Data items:
=-=-=

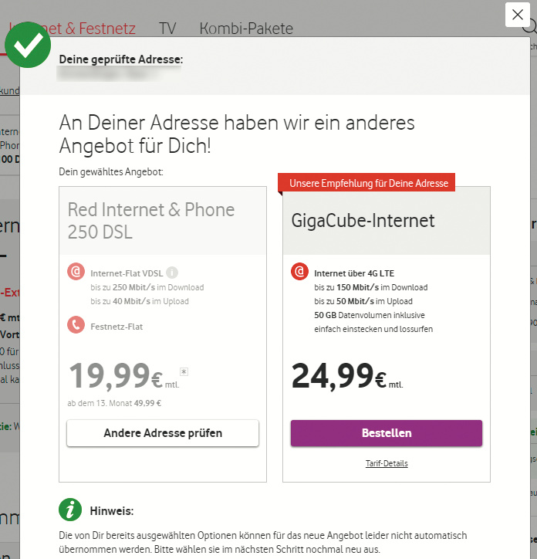Click the Festnetz-Flat phone icon
537x559 pixels.
(76, 326)
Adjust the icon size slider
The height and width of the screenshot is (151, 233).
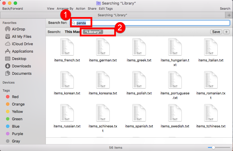213,147
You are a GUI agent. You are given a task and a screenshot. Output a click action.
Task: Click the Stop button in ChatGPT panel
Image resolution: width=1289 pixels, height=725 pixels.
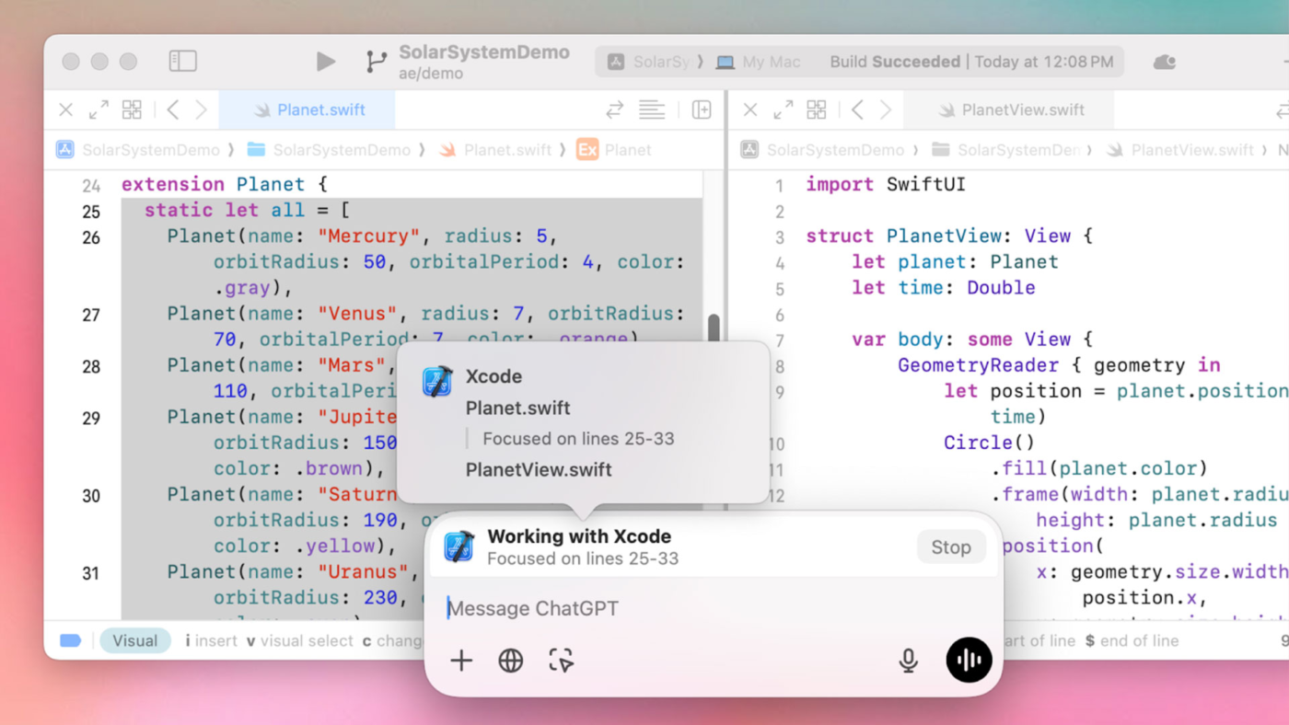pyautogui.click(x=950, y=547)
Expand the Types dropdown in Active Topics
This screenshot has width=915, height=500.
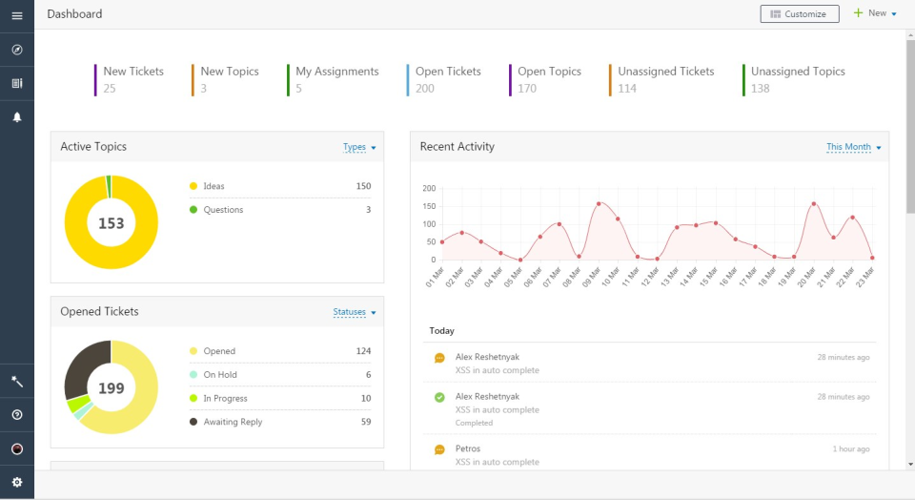click(359, 148)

=-=-=

What you should do: All lines from the one containing "Task: Click the Stop button in ChatGPT panel" to the end of the entries should appear in the output exactly as written, with no pictures.

Response box:
Task: Click the Stop button in ChatGPT panel
Image resolution: width=1289 pixels, height=725 pixels.
pyautogui.click(x=950, y=547)
Expand the Types dropdown in Active Topics
This screenshot has width=915, height=500.
click(359, 148)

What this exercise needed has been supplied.